Si certains secteurs ont déjà réalisé qu’ils pouvaient tirer profit de ces qualités pour améliorer leurs produits et leurs services, les compétences des Asperger restent largement méconnues et sous-exploitées. C’est ce qu’affirme Judith Sitruk, qui les coache pour qu’ils réussissent leur entrée dans le monde du travail: «Lorsqu’ils ont la possibilité de travailler dans leur domaine d’expertise et de prédilection, et si le cadre tient compte de leurs particularités, ils peuvent abattre des quantités de travail exceptionnelles, avec une qualité remarquable.»

Par ailleurs, le projet Opportunité Asperger de l’association Compagnie des TED à Grenoble, auquel collabore Judith Sitruk, souligne que les secteurs potentiellement «Aspie-compatibles» sont très nombreux: dessin technique, comptabilité, droit, recherche, traduction, traitement du signal, mécanique de précision, contrôle qualité… «J’ai eu l’occasion d’accompagner un apprenti cuisinier autiste, raconte Judith Sitruk. Comme a pu le constater son chef, il était complètement dépassé en cas de «coup de feu», mais capable de confectionner 500 canapés tous identiques et impeccables, et il éprouvait un profond plaisir à le faire.»
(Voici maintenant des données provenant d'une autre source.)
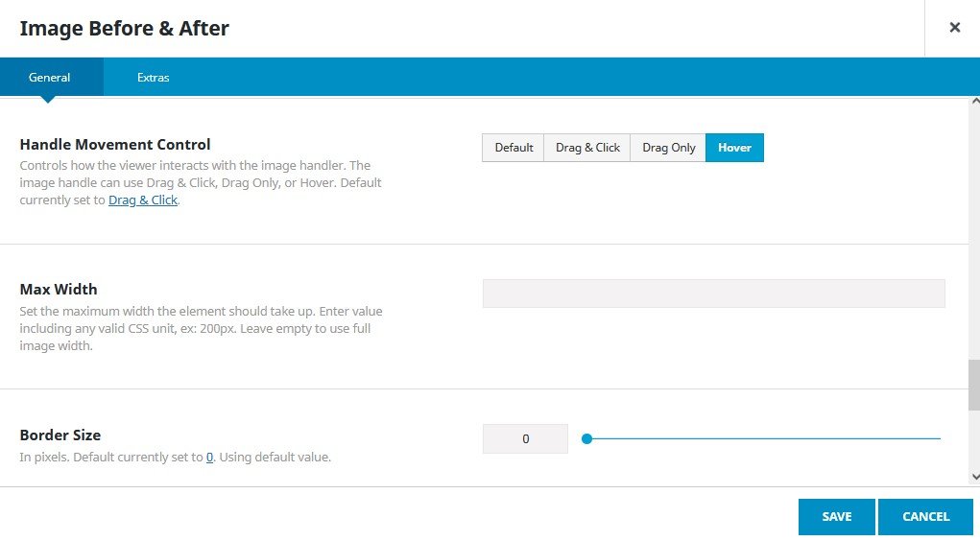Image resolution: width=980 pixels, height=541 pixels.
Task: Cancel the changes
Action: click(x=925, y=517)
Rigueur et perfectionnisme dans un domaine d’élection spécifique sont donc des traits que ces autistes semblent avoir en commun, au-delà de leur individualité. «Le déficit des Asperger, c’est l’implicite, résume Annie Raymond, mère d’un jeune Asperger de 18 ans. Leur besoin d’explicitation est donc absolu. La connaissance hyperdétaillée des systèmes et des règles, c’est pour eux le seul moyen de rendre le monde intelligible et d’avancer.»

Cette particularité serait liée au système cognitif des Asperger: «Le traitement des informations sensorielles est très perturbé chez les autistes, tantôt hypersensibles, tantôt hyposensibles, précise Evelyne Thommen, professeure à la Haute Ecole de travail social et de la santé — EESP — Lausanne. Ainsi, certains autistes peuvent discriminer des éléments que nous sommes incapables d’identifier, comme les quarts de ton en musique, certaines nuances de couleur, ou les figures cachées dans des graphies complexes. Alors que le neurotypique a une pensée globale, en vertu de laquelle le tout est plus que la somme des parties, l’autiste, lui, pense en détails et pour lui, le tout n’est que la somme des parties.»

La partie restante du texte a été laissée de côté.